- [The data]
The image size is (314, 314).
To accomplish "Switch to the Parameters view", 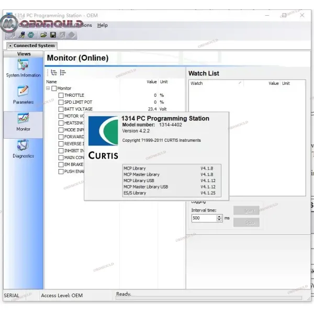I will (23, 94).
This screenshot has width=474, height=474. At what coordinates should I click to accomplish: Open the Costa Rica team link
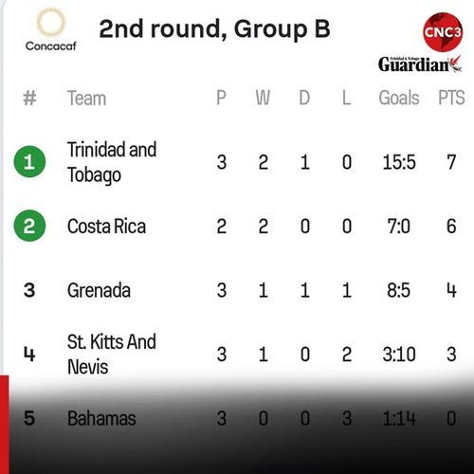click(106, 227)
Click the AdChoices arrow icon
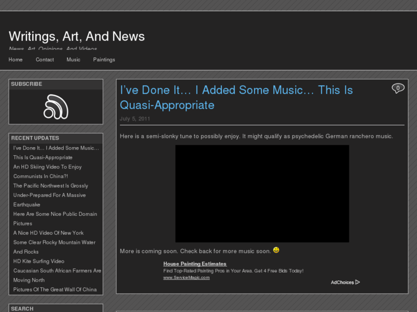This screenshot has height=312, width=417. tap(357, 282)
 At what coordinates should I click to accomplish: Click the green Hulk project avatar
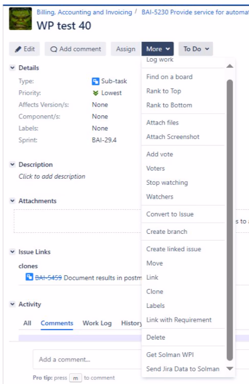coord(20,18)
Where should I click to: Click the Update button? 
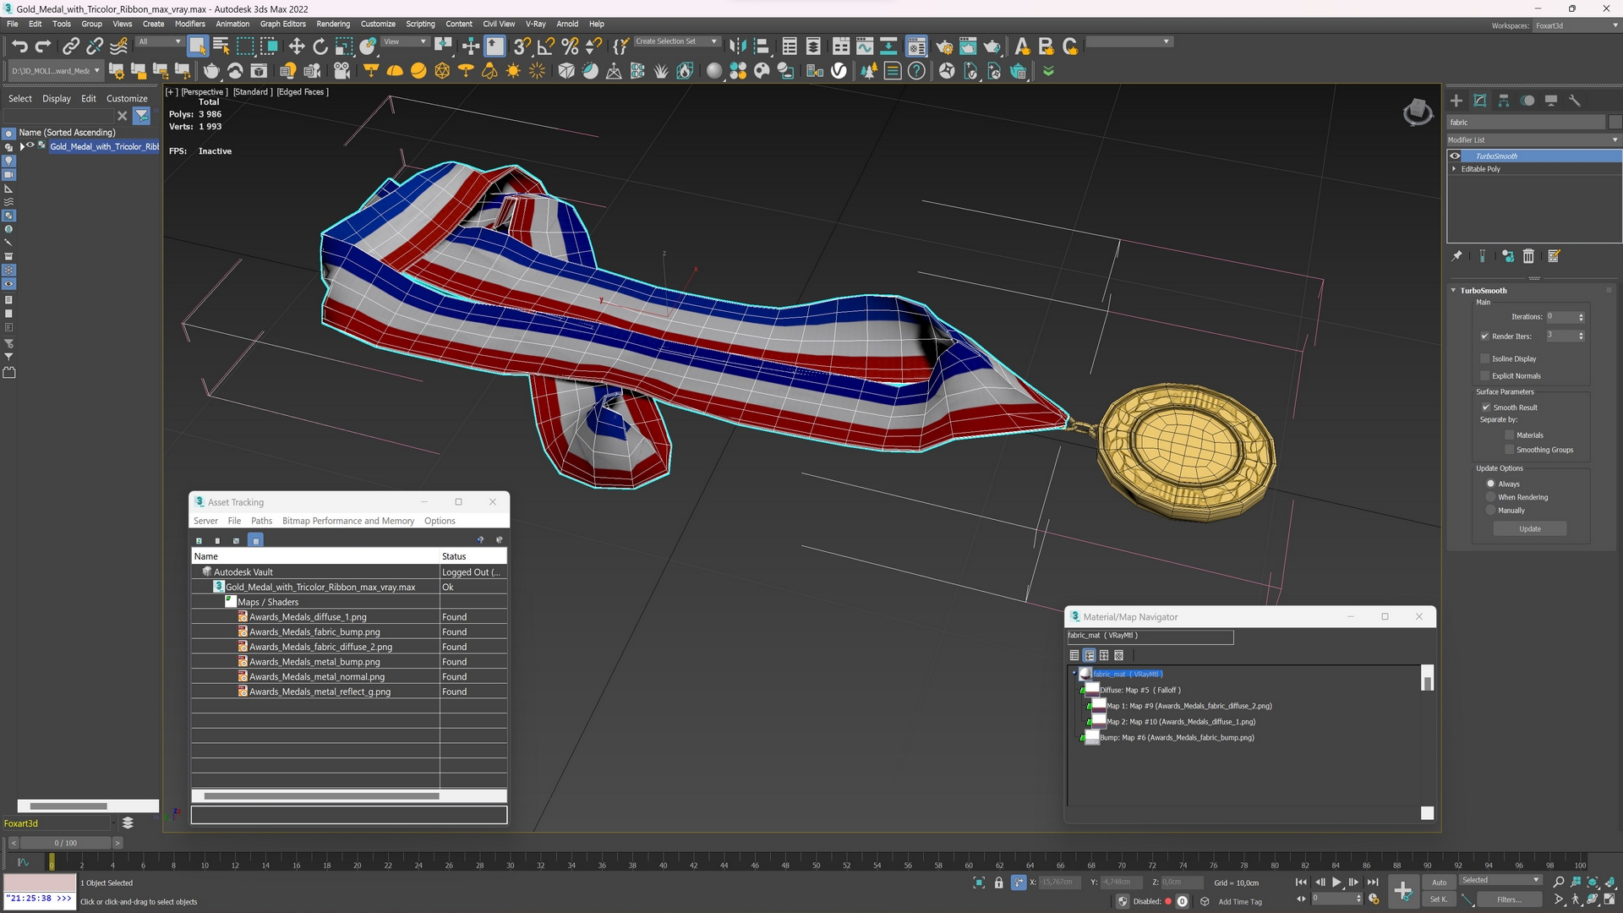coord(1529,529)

--

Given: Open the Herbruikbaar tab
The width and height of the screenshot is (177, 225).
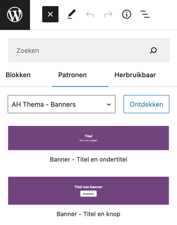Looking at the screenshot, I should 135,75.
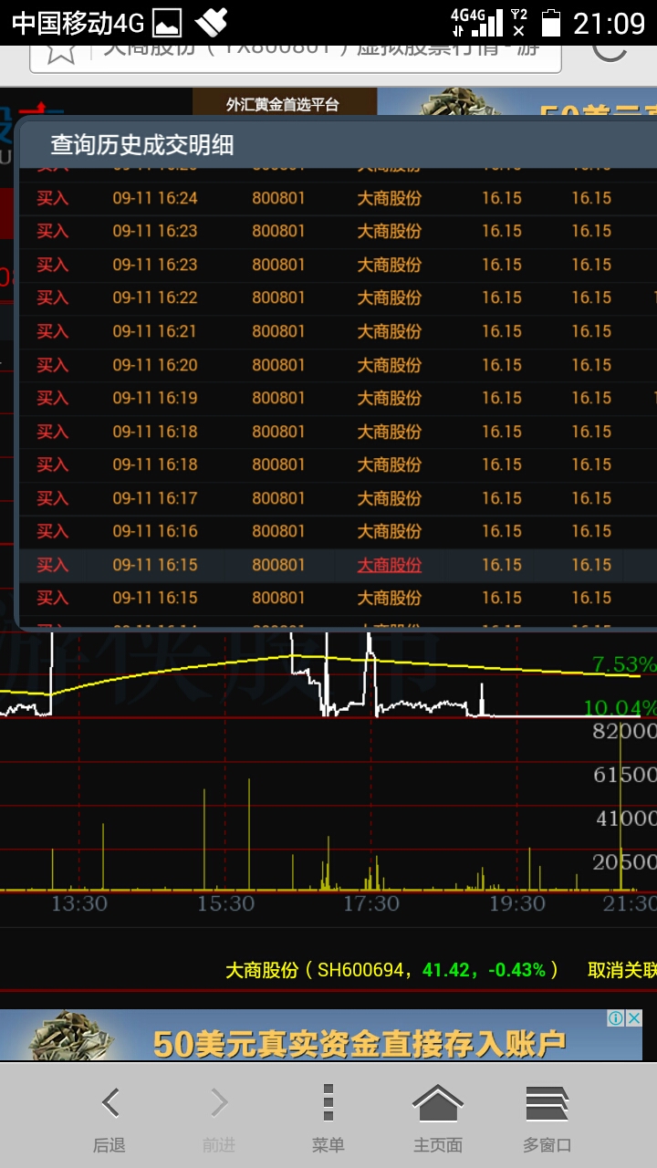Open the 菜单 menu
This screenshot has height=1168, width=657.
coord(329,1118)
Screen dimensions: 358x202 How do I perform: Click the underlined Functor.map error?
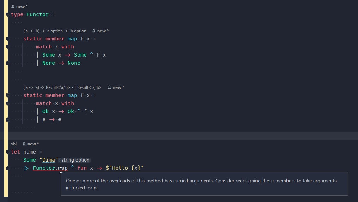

* * *

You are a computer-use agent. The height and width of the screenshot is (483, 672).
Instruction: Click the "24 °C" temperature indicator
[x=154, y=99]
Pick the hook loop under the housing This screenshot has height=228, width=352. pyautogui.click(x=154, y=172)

- [Goal]
Copy the lines again, starting with the line that contains "At what coordinates should I click to accomplish: Click" and going on through the line that contains "coord(1529,529)", but swap "Update" for "Refresh" and keep everything else the same. Leave the pictures out of your answer.

- [Correct response]
 At what coordinates should I click to accomplish: Click the green Hulk project avatar
coord(20,18)
Where should I click to: Click the Refresh button? 
coord(1529,529)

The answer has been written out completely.